Debate na ONU sobre desarmamento nuclear desperta poucas ilusões

Debate na ONU sobre desarmamento nuclear desperta poucas ilusões

O desarmamento nuclear está no centro das discussões na ONU nesta sexta-feira (2), com poucas esperanças de progresso nesta questão espinhosa, em que o diálogo parece estagnado entre Estados Unidos e Rússia.

Ambos os países detêm 90% das armas nucleares do mundo.

“Hoje, o risco do uso de armas nucleares – intencionalmente, por acidente, ou por erro de cálculo – é maior do que nunca, desde os dias mais sombrios da Guerra Fria”, alerta a ONU, que lista “a deterioração das relações entre os Estados nucleares, o papel crescente das armas nucleares nas estratégias de segurança nacional, os avanços tecnológicos e a erosão do regime de não proliferação”.

“Infelizmente, o progresso para a eliminação total das armas nucleares está paralisado e corre o risco de ser comprometido”, alertou o secretário-geral da ONU, António Guterres, em discurso antes do início da reunião.

A erosão da arquitetura de controle de armas nucleares, em um contexto de crescentes tensões internacionais, deixa pouco espaço para otimismo.

O Tratado sobre Forças Nucleares de Alcance Intermediário de 1987 – firmado entre Washington e Moscou e que resultou na destruição de cerca de 2.700 mísseis com um alcance entre 500 e 5.500 km – está morto, de fato, desde 2019, para grande desgosto dos europeus.

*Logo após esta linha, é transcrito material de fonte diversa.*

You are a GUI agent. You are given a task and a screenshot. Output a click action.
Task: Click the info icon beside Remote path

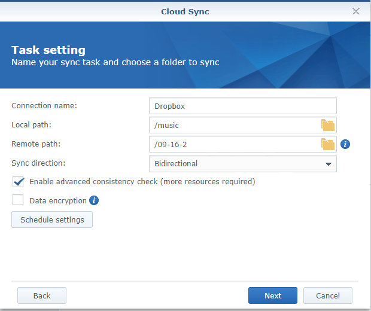(x=345, y=144)
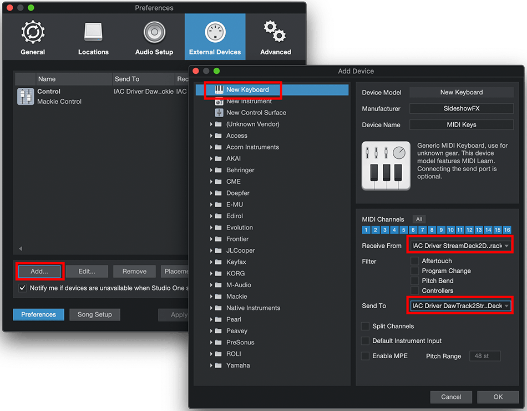Select the General preferences gear icon
Viewport: 527px width, 411px height.
click(32, 32)
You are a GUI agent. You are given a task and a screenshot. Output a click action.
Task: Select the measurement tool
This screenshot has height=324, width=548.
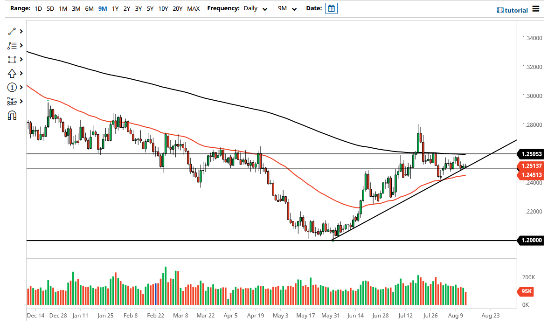coord(13,101)
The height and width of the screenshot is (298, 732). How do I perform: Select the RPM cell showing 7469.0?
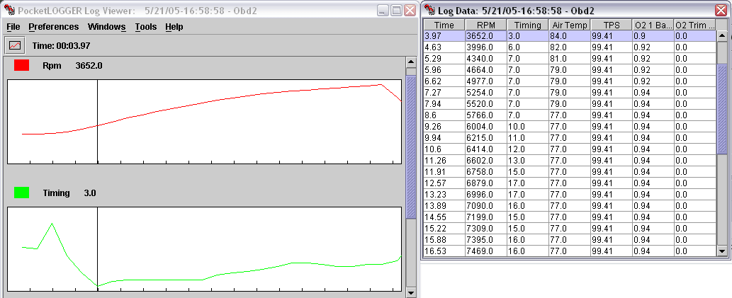tap(485, 251)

Desde então, o tratado russo-americano “New Start” concluído em 2010, que expira no início de 2021, é considerado o último acordo nuclear ainda em vigor, limitando os arsenais de ambos os países abaixo de seus picos da Guerra Fria. No entanto, sua extensão permanece altamente incerta.

– Fim do “New Start”? –

“Se o New Start acabar, pela primeira vez não haverá mais perspectiva de redução dos arsenais nucleares”, diz Emmanuelle Maître, especialista em não proliferação nuclear, dissuasão e desarmamento da Fundação para Pesquisa Estratégica.

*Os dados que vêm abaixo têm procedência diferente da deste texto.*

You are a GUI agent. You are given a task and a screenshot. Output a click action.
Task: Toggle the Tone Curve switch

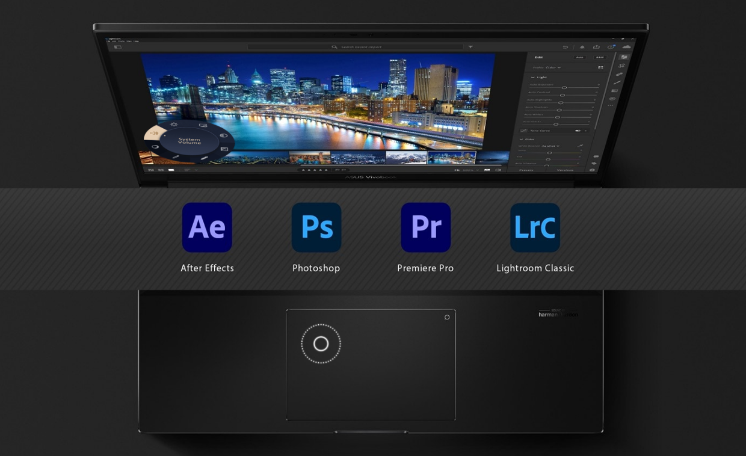point(578,131)

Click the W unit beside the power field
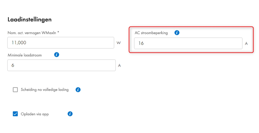[x=119, y=43]
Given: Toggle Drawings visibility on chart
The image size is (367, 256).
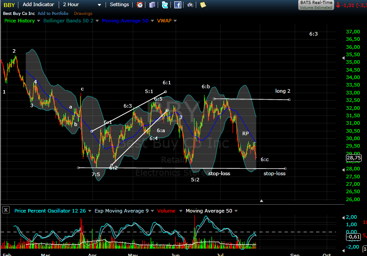Looking at the screenshot, I should tap(83, 14).
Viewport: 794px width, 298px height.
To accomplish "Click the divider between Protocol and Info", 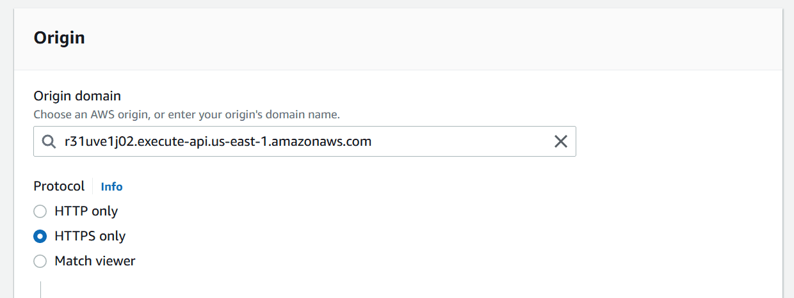I will pyautogui.click(x=93, y=186).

“Não podemos estar muito otimistas com esse tratado em sua configuração atual”, explica a pesquisadora.

“O governo Trump impôs muitas condições à sua prorrogação, em particular pedindo a participação da China nas discussões”, o que Pequim descartou, acrescentou.

“Quanto à Rússia, não é certo que esteja tão aberta ao diálogo e à negociação como diz”, afirma Maître.

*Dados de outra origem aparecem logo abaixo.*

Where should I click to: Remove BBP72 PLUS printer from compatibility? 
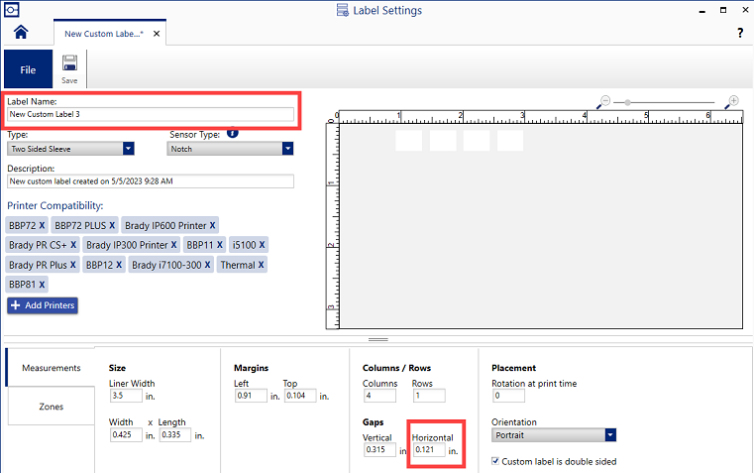tap(112, 226)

O diálogo bilateral entre as duas principais potências nucleares parece ter estagnado e os defensores do desarmamento apostam no sucesso multilateral de 2017, quando 122 países adotaram um tratado nas Nações Unidas que proíbe as armas nucleares.

O Tratado de Proibição de Armas Nucleares (TPNW) já foi ratificado por 46 Estados, aproximando-se das 50 ratificações necessárias para sua entrada em vigor.

O texto ainda está consideravelmente enfraquecido pela ausência entre os signatários das nove potências nucleares mundiais: Estados Unidos, Rússia, China, França, Reino Unido, Índia, Paquistão, Israel e Coreia do Norte.

“Os atores e países que apoiam o TPNW estão convencidos de que o tratado pode mudar pouco a pouco as mentalidades, no longo prazo, estigmatizando a posse de armas nucleares”, diz Maître.

Por iniciativa da Campanha Internacional pela Abolição das Armas Nucleares (ICAN), cerca de 50 ex-líderes de 20 países da Organização do Tratado do Atlântico Norte (Otan), além do Japão e da Coreia do Sul, publicaram uma carta aberta no final de setembro. Nela, pediam aos seus respectivos países que ratifiquem este tratado, que “pode encerrar décadas de paralisia no campo do desarmamento”.